В Мережковском нет детской простоты, такого безответственного отдания себя, как у жен мироносиц, или у «верующих баб» Оптинских старцев. Всякому ясно, что душа эта сложная, раздираемая, вопрошающая, непокорная и глубоко-своеобразная. Без Христа жить она больше уже не может, но, припадая к Нему, волнуется, пытает (иногда, может быть, и сомневается).

— Какой Ты был? Что думал тогда-то?? Что делал в такие-то часы Твоей жизни?

Некоторым (глубоко церковным) людям несколько покажется дерзновенной мечта Мережковского, упорство его, смелость, с которой он порою приписывает Иисусу чувства… — о которых просто как бы догадывается. Смелость, конечно, велика. Но источник ее глубок. Ее источник высоко — серьезен, значителен. Если бы Мережковский праздно разглагольствовал, было бы плохо, даже кощунственно. Этого вовсе нет.

— Я люблю Тебя, я Тебе поклоняюсь и благоговею перед Тобой, но я хочу все о Тебе знать, — вот что мог бы сказать Мережковский.

Может быть, это лучше равнодушия или привычки? Казенного холода?

***

Изобразить Христа невозможно — этой задачи не ставил себе Мережковский. Читателю кажется, что задача: проникнуть за видимую часть спектра, туда, где инфракрасные лучи. Тоже немалое намерение! Выполнено оно или нет в замечательном этом произведении?

На мой взгляд — да. Не в том смысле, чтобы в заглядывании «туда» был Мережковский всегда прав, а в том, что дается ощущение тайного: сложнее, противоречивей как будто оказывается все — и человечней.
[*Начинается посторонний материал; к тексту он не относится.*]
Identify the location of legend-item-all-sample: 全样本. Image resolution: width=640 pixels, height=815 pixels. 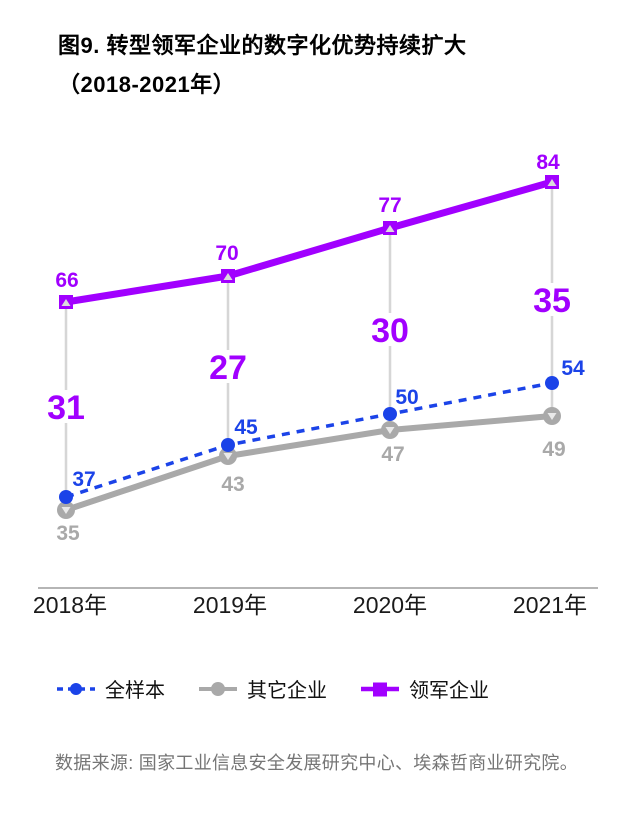
(110, 688).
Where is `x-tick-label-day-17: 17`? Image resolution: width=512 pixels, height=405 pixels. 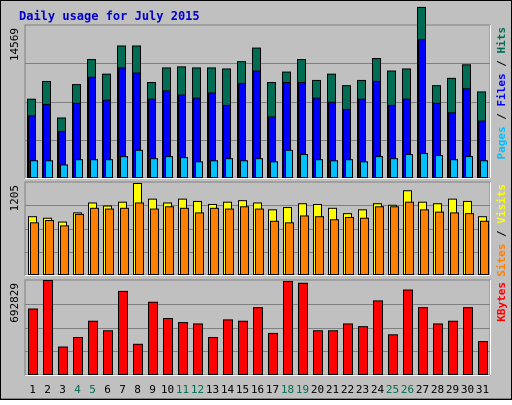 x-tick-label-day-17: 17 is located at coordinates (272, 390).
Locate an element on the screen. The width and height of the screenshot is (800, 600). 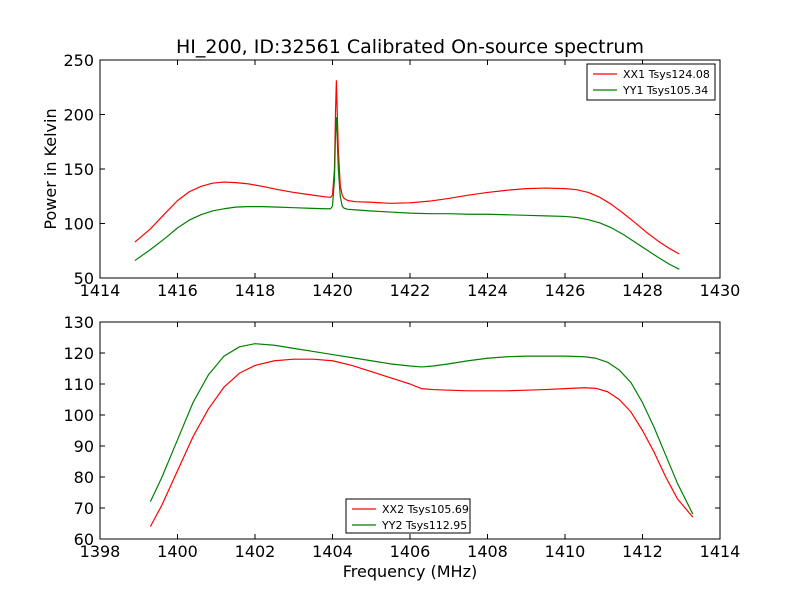
bottom-x-tick-label: 1414 is located at coordinates (720, 552).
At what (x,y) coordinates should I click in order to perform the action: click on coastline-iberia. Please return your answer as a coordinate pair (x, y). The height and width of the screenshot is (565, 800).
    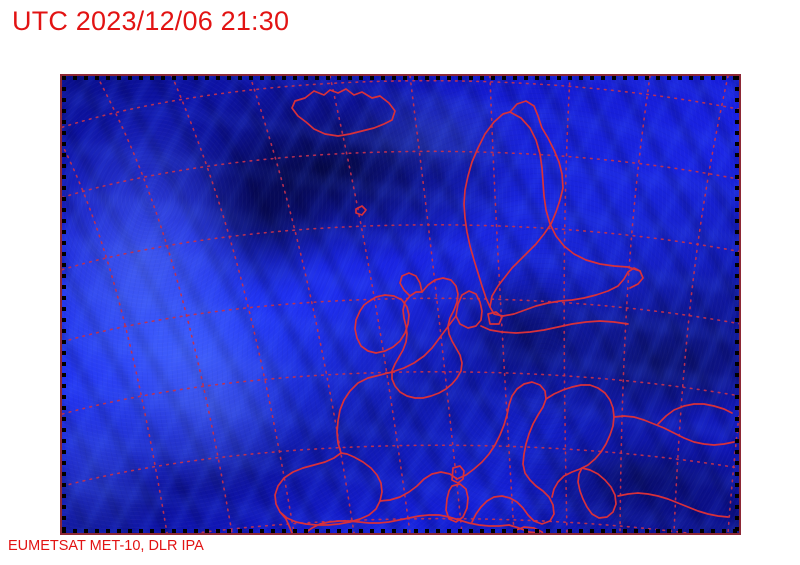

Христос не «закованный в ризы», а более свой, наш, человеческим взором — бедным и малым — видимый, человеческим ухом слышимый.

Человеку, в догадках своих, свойственно (и простительно) ошибаться. Никогда он не может разглядеть и расслышать не только всего, но и большого. И всегда, если даже «краем глаза» или «краем сердца», почувствует — и то хорошо.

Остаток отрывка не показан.